West Des Moines resident Jane Schrader chose to wear her “Trump Country” sticker on her pants instead of at eye level. “I’m not quite dyed-in-the-wool. I’m a supporter, but not that kind,” said the retired physician, explaining her sticker placement.
Trump did face criticism from some rivals, including former Arkansas Gov. Asa Hutchison, who in his speech declared, “As a party, we need a new direction for America and for the GOP.” The crowd offered only a muted reaction — but refrained from booing, which Trump critics at Republican primary events often face.
DeSantis, meanwhile, ducked chances Friday to criticize Trump over the additional charges he faces even before his speech.
“We have engaged when appropriate,” DeSantis told reporters in Oskaloosa, adding that he’s not interested in “relitigating the latest superseding indictment.”
The governor has pledged to eventually visit all of Iowa’s 99 counties and is in the midst of a two-day state bus tour organized by a super PAC supporting his run. But he faces fresh questions about his strategy and path forward.

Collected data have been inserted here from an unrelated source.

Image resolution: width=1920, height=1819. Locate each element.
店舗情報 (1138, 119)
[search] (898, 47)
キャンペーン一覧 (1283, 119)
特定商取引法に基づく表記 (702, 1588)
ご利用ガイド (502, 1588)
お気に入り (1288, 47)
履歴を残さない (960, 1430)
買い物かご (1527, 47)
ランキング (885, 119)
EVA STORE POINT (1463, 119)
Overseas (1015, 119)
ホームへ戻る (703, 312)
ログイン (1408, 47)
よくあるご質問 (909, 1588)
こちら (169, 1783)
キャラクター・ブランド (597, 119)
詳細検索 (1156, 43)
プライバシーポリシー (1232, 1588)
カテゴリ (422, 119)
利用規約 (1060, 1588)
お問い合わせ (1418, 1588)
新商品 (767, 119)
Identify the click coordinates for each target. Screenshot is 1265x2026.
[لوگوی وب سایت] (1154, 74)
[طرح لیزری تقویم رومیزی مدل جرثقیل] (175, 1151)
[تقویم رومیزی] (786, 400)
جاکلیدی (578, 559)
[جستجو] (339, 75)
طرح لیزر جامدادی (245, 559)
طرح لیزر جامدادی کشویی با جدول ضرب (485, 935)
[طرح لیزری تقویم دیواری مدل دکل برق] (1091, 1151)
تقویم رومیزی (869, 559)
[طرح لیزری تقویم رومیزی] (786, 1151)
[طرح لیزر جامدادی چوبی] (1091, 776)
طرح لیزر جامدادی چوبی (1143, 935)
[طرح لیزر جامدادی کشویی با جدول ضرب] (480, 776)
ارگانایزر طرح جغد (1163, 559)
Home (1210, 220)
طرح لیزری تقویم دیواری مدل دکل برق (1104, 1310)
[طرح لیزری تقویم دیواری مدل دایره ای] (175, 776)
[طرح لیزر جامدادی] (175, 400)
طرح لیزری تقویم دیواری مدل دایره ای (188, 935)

After his fundraising reports showed him burning through donations, the governor cut more than a third of his campaign staff.
DeSantis’ cash crunch seems to be driving the campaign to rely even more on the efforts of the super PAC Never Back Down to take up the work typically done by campaign staff. Super PACs can receive unlimited sums from donors but are barred under federal rules from donating to candidates or coordinating with campaigns on how their money is spent.
While presidential campaigns have been supplemented before by the work of super PACs, which frequently use deeper coffers to run expensive television ads, the work Never Back Down has done to promote DeSantis has been more expansive.